■ Richiesta scritta 1 ■
Ripeti alla lettera la parte del brano su Mani Pulite che va da "Nonostante i loro" a "oggi, è cambiato.".
■ Richiesta scritta 2 ■
Nel brano su Mani Pulite, chi consegnò la mazzetta a Mario Chiesa?

■ Brano selezionato ■
^^^^
Oggi 17 febbraio 2022 sono 30 anni di Mani Pulite. Inchiesta, conosciuta anche come Tangentopoli, travolse la Prima Repubblica. Il nome fa riferimento a quelle inchieste giudiziarie dal 1992 in poi che coinvolsero politici e imprenditori italiani. Questi furono i rappresentanti della corruzione. Tangentopoli fa riferimento proprio a quei soldi, a quelle mazzette o tangenti che giravano tra politici e imprenditori. Soldi che in cambio di favori molte volte andavano a finanziare le casse dei partiti come la Democrazia Cristiana. Tutto partì dall’arresto di Mario Chiesa nel ’92, incastrato dal giovane imprenditore Luca Magni, che gli consegnò la mazzetta. La vicenda diede il via a numerose inchieste giudiziarie.

Nonostante i loro difetti i partiti hanno avuto vita lunga. C’è forse una chiave di volta o una soluzione al sistema dei partiti, o la loro esistenza è inevitabile per portare avanti le ideologie? Nulla, ancora oggi, è cambiato.
^^^^
■ Dati di origine ■
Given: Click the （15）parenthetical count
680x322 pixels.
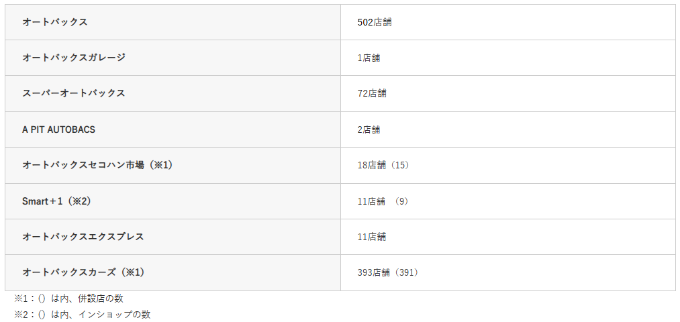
^^^^
■ Risposta finale 1 ■
Nonostante i loro difetti i partiti hanno avuto vita lunga. C’è forse una chiave di volta o una soluzione al sistema dei partiti, o la loro esistenza è inevitabile per portare avanti le ideologie? Nulla, ancora oggi, è cambiato.

■ Risposta finale 2 ■
Il giovane imprenditore Luca Magni.